Aos cinco anos, aprendi uma coisa surpreendente sobre minha existência.
Era um dia agradável. Eu me lembro que estava usando um simples vestido de lã, que meu cabelo havia sido penteado em duas tranças e que eu estava muito feliz. Eu tinha acabado de voltar de uma aula de magia lecionada por Elbern e eu queria mostrar o que eu tinha aprendido para minha família. John, meu irmão, estava ocupado com algum dever de cálculo, então eu iria mostrar primeiro para meus pais.
- Mamãe, papai, olhem! – exclamei, abrindo a porta e correndo até eles.
Com eles me observando, eu me concentrei e, na palma das minhas mãos, surgiu um fogo cálido e laranja. Estendi as chamas até meus pais, exibindo-as com orgulho. Mamãe e papai suspiraram de surpresa. Em seguida, fiz o fogo sumir.
Para minha próxima demonstração, eu fui até a mesa de jantar, onde se encontrava uma jarra vazia. Subi em uma das cadeiras, coloquei a jarra na minha frente e conjurei uma corrente de água que saía de minha mão e caía na jarra, enchendo-a. Após tê-lá preenchido, mostrei a jarra aos meus pais, que bateram palmas para mim.

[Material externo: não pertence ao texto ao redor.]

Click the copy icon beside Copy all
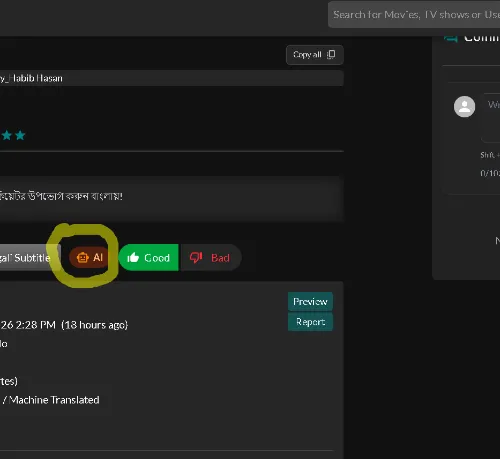Screen dimensions: 500x459 coord(331,54)
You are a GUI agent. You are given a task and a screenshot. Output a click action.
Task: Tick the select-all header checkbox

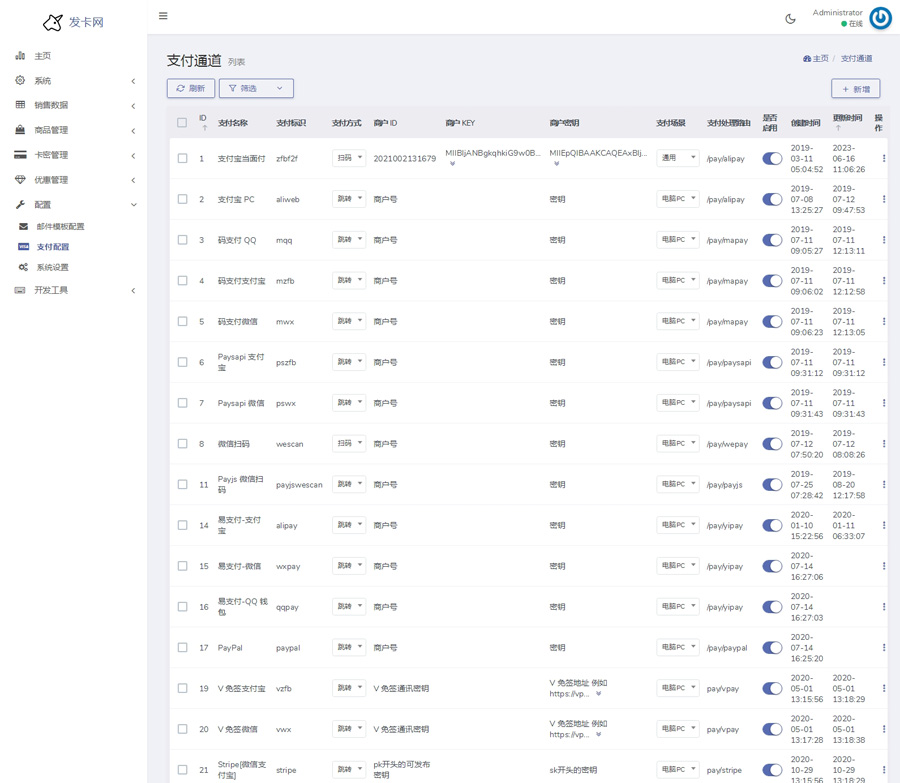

- Incrível, né? – exclamei, descendo da cadeira – Eu já sei o básico da magia de fogo e de água! Agora, eu posso acender o fogão ou encher as bacias sempre que vocês precisarem, então não hesitem em me chamar! E sabe o que o Elbern me disse? Que eu aprendo rápido e que posso ir longe!
Saber que eu tinha potencial para me tornar uma maga poderosa me fazia pular de empolgação e o barulho das minhas botas contra o chão de madeira se repetia várias vezes. Entretanto, meus pais estavam estranhos. Parecia que havia uma preocupação no fundo de suas mente que estava se alastrando e se sobrepondo à felicidade deles.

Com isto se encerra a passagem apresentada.